Когда папа взял трубку, я сказал, что мы с женой живы, пока целы и ищем безопасное место: не очень хочется прятаться по подвалам с восьмимесячным сыном и бояться отводить дочку в детский сад, а то вдруг туда бомба попадет. И папа мне совершенно спокойным голосом ответил, что это все неправда, что нас не бомбят, что за нашими спинами просто прячутся нацисты, а Россия нас от этих нацистов спасает, чтобы они не притесняли русскоязычное население. Когда я напомнил папе, что я сам говорю на русском языке, вырос в русскоязычном Бердянске и меня никто никогда не притеснял, он снова сказал, что я все придумал. Я сказал, что мама в Бердянске прячется в ванной от взрывов, но это не помогло.
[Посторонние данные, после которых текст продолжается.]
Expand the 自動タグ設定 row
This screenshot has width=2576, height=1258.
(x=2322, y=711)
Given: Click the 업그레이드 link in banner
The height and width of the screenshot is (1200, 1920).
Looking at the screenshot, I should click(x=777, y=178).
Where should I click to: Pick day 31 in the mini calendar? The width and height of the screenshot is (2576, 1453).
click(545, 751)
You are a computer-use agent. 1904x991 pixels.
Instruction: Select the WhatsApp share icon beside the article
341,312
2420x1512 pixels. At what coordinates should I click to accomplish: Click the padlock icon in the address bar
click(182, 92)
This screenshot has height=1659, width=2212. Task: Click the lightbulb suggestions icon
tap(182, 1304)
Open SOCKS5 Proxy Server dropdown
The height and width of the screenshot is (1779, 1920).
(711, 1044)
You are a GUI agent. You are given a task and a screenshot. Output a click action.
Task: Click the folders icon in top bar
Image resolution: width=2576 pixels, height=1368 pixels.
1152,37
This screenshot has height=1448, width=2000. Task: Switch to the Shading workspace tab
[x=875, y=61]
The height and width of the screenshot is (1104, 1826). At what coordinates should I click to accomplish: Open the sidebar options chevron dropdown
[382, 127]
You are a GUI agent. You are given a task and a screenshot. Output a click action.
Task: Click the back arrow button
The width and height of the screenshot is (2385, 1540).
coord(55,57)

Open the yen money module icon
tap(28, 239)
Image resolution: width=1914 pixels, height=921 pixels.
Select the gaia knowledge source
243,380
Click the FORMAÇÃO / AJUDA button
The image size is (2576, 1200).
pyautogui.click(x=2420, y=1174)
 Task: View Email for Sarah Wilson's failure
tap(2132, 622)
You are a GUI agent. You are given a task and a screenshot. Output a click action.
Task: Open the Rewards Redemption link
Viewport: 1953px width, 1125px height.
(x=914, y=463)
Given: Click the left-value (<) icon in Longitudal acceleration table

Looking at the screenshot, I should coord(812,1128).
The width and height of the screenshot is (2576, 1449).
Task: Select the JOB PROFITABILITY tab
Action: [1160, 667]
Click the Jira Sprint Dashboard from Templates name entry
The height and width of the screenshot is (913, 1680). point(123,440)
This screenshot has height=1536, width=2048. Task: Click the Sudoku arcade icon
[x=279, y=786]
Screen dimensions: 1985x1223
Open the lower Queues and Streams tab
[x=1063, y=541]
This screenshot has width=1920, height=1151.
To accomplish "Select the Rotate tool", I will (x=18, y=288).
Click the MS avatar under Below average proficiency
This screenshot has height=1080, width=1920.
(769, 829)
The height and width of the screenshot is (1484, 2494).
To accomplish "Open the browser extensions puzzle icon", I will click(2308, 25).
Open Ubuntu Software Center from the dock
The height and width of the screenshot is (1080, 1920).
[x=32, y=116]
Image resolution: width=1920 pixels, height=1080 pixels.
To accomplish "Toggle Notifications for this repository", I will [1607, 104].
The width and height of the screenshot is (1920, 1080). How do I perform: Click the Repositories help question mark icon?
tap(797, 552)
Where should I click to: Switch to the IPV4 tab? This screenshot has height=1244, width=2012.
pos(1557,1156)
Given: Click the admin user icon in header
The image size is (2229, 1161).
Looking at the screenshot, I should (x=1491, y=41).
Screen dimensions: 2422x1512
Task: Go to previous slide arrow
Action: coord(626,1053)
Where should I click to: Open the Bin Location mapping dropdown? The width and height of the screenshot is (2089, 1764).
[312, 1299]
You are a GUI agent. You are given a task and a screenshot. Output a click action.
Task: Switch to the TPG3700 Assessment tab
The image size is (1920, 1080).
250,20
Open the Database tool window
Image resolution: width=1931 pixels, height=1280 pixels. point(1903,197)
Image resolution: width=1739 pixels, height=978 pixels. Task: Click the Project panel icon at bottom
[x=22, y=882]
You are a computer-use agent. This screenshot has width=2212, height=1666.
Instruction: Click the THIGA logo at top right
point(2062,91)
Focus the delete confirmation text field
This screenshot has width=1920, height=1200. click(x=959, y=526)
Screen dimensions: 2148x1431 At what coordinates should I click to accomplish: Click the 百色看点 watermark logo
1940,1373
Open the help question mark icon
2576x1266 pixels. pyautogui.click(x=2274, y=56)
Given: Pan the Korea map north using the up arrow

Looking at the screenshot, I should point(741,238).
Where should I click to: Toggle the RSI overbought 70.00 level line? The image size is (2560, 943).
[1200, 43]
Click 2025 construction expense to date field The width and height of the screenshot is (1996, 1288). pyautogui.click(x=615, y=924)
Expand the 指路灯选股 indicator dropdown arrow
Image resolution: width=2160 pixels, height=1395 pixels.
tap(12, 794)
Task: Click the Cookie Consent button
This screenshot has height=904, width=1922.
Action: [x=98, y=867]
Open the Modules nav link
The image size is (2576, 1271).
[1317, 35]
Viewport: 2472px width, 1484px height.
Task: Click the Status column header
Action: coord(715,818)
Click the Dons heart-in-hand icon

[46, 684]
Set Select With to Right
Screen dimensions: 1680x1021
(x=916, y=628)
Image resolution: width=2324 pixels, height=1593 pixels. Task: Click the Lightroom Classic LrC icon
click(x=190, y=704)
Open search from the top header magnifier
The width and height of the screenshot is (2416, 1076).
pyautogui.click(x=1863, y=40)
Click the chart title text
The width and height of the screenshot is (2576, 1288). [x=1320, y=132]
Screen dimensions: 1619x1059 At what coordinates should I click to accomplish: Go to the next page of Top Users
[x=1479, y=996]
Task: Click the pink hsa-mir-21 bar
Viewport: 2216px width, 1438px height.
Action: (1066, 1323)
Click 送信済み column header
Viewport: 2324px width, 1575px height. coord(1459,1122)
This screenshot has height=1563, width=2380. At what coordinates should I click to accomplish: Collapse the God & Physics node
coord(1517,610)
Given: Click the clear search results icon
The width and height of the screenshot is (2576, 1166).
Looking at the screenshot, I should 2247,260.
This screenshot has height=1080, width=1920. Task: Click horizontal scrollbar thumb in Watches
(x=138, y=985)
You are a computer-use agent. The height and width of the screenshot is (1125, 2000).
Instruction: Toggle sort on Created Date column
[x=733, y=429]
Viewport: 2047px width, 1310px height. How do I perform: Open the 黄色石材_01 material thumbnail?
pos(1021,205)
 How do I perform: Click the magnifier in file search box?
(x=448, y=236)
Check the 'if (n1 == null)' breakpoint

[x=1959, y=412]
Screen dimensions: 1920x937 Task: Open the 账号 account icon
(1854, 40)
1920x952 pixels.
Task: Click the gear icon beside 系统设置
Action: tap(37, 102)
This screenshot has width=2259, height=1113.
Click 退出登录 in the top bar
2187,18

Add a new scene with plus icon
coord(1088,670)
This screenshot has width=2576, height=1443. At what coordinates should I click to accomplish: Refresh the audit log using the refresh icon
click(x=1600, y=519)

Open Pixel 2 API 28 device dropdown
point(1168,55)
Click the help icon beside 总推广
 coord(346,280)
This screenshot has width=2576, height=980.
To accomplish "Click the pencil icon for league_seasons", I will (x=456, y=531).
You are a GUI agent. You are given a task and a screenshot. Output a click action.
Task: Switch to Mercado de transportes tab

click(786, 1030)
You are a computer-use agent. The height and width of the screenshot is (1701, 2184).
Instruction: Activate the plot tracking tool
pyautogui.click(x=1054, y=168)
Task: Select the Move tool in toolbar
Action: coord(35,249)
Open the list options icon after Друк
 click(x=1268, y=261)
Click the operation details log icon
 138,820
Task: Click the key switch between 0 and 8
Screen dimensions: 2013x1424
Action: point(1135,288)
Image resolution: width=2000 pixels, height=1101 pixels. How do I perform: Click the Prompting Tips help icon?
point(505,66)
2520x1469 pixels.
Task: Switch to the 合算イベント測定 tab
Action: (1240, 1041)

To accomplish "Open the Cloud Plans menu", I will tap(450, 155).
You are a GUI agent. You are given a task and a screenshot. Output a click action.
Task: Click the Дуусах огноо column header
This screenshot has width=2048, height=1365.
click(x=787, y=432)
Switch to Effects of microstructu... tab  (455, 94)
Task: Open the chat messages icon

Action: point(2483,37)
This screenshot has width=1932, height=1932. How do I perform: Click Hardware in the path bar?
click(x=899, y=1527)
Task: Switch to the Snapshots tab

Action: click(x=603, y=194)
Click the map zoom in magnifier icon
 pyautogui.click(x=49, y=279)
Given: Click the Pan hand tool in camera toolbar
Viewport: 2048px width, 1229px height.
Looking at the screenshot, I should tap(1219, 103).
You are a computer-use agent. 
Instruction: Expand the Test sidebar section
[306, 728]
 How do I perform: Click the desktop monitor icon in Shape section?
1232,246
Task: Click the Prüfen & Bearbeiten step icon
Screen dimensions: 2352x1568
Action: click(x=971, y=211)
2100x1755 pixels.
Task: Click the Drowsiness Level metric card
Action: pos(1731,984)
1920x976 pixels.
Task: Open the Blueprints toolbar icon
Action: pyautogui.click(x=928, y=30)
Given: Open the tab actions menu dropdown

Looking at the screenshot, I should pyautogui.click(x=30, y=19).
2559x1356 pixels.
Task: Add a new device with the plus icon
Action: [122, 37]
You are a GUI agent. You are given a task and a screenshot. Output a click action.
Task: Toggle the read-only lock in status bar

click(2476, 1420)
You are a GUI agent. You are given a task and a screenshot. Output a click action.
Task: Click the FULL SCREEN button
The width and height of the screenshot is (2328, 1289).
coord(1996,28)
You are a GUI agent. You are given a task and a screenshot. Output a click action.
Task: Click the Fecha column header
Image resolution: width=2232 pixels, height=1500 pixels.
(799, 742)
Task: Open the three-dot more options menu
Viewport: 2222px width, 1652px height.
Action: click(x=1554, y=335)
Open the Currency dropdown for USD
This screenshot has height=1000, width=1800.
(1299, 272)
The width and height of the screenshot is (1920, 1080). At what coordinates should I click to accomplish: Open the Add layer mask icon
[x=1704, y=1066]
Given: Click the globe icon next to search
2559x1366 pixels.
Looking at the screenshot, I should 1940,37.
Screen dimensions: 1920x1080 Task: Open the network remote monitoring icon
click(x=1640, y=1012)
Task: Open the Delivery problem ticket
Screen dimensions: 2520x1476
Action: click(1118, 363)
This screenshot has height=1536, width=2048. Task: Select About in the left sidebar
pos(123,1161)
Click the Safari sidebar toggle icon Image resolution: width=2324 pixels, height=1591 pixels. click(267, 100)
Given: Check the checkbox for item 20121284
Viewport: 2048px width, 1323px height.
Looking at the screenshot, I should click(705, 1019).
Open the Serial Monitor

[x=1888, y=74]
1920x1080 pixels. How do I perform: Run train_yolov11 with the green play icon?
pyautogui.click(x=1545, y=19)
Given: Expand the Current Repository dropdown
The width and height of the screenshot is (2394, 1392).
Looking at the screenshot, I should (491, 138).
Я пытался достучаться до него, но папа был непоколебим. В итоге я просто положил трубку. Я был настолько разочарован в нем, что не хотел вообще продолжать общение. Мы были не так близко знакомы, так что это было бы не так болезненно. Но я был подавлен тем, что нам не верят: я в Киеве, мама и бабушка в Бердянске — мы своими глазами видим, что происходит, но, оказывается, наших слов недостаточно, нашего личного страха недостаточно, чтобы убедить папу, что русские солдаты не раздают украинцам еду и одежду, что они бомбят мирные кварталы, что Россия не освободитель, а агрессор.
На эмоциях я написал в инстаграме пост. И вдруг оказалось, что это очень распространенная проблема. Мне за первые часы очень много украинцев написали, что их родственники не хотят с ними общаться или убеждают, что Россия не бомбит мирных граждан. 135 тысяч человек поделились этим постом. И тут я понял, что хочу как-то решить эту проблему.
Мы с другими ребятами, которые делают проект «Папа, поверь», выяснили, что в России живет 11 миллионов человек, у которых есть родственники в Украине. И из этих 11 миллионов меньше половины сидят в условном фейсбуке и инстаграме — это притом что в соцсетях тоже много дезинформации, много пропаганды, но там хотя бы есть выбор и шанс выйти на надежные источники информации. А те, кто в соцсетях не сидит, — у них выбора нет, у них только телевизор. И мы должны стать альтернативой телевизору. Мы своими глазами видим, что происходит в Украине, и у нас есть шанс донести это до родных. Представьте, что мы убедим эти 11 миллионов человек и каждый из них расскажет трем родственникам и друзьям — это уже 33 миллиона человек, которые знают правду. Этого может оказаться достаточно, чтобы остановить войну.
Я еще раз позвонил папе, сказал, что был шокирован его словами в наш предыдущий разговор. Мы проговорили почти час. Разговор, конечно, не переубедил его окончательно — проблему невозможно решить двумя звонками, и пятью невозможно, и я не знаю, сколько раз потребуется говорить с ним, чтобы он полностью встал на мою сторону. Но лед тронулся. Я смог убедить его, что Россия обстреливает мирные кварталы: позже я сбрасывал ему фото мамы, его бывшей жены, в ванной во время обстрелов — он не мог не поверить человеку, которого он знал лично. Я рассказал, что меня никто не притеснял ни на востоке, ни на западе Украины. На что-то он мне не смог дать ответ: он по-прежнему во многом обвиняет Америку, считает, что она вливает деньги, чтобы рассорить славянские народы. В чем-то мне его переубедить не удалось, но это требует времени.
Я понимаю, что нужно запасаться терпением: убеждать папу придется медленно, маленькими шагами. Придется контролировать свои эмоции: спокойный голос убеждает лучше, чем ссора. Я стараюсь действительно слушать его и отвечать на его вопросы, каким бы бредом мне ни казались его слова. На сайте «Папа, поверь» мы собрали ответы на самые частые вопросы, которые всплывают в разговоре с родственниками из России, — надеемся, это поможет кому-то в разговоре.
С тех пор мы не созванивались, точнее, я не мог ему дозвониться. Я надеюсь, он просто в очередной раз ушел куда-то в лес и сидит без связи, как с ним время от времени бывает, а когда он вернется, он возьмет трубку и захочет со мной разговаривать.